Flights were grounded at Heathrow in December after more snow fell than anticipated, the airport's boss says.
Heathrow had planned for 6cm (2.4in) "but got far more than that", BAA chief executive Colin Matthews told MPs.
He apologised to the House of Commons Transport Committee for the disruption which saw thousands of passengers sleeping in terminal buildings.
The snow had cost BAA £20m at Heathrow and a total of £24m across its six UK airports, he added.
"In retrospect we should have had a plan for more snow than 6cm," he said.
Operations at Heathrow almost came to a complete halt just before Christmas, with thousands of travellers jamming terminals.
He said BAA had done "all we possibly could" for passengers, but the bad weather "totally overwhelmed the ability of resources at Heathrow to cope with passengers".
Earlier, the committee heard from representatives of British Airways and Virgin Atlantic, who said there had been little communication between BAA and airlines during the disruption.
British Airways operations director Andrew Lord said the weather on Saturday 18 December had "extremely severe" but the airline had expected the second runway at Heathrow to "close and reopen very quickly".
He added: "At the end of the day, if the airport operators do not provide a service to us it is our customers that suffer and that is a situation that is not acceptable to us."
Mr Matthews said: "I am very sorry indeed for the thousands of disrupted passengers and for the thousands of Christmas holidays affected and for the airlines and the company."
He said the company needed to "dramatically improve" its ability to communicate and could "certainly have done better and will do better in the future".
The government is considering new powers to hold airport operators more to account for passenger-related performance.

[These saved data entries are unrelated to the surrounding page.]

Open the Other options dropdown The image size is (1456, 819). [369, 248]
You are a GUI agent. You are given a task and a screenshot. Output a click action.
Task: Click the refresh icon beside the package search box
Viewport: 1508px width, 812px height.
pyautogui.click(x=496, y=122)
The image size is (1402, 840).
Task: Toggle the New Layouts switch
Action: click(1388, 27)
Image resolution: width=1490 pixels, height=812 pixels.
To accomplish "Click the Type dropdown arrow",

Mr Matthews told MPs: "I think it would be good to have a sweep of measures to reflect the customer experience and make sure that an airport operator does less well if it performs poorly."
Mr Matthews has announced he will not be taking his 2010 bonus. He ordered an external inquiry into Heathrow's handling of the disruption and the report is expected later this month and will be made public.
Meanwhile, Gatwick Airport chief executive Stewart Wingate told MPs it had had 10cm of snow during the severe weather but had been able to operate again "within five hours".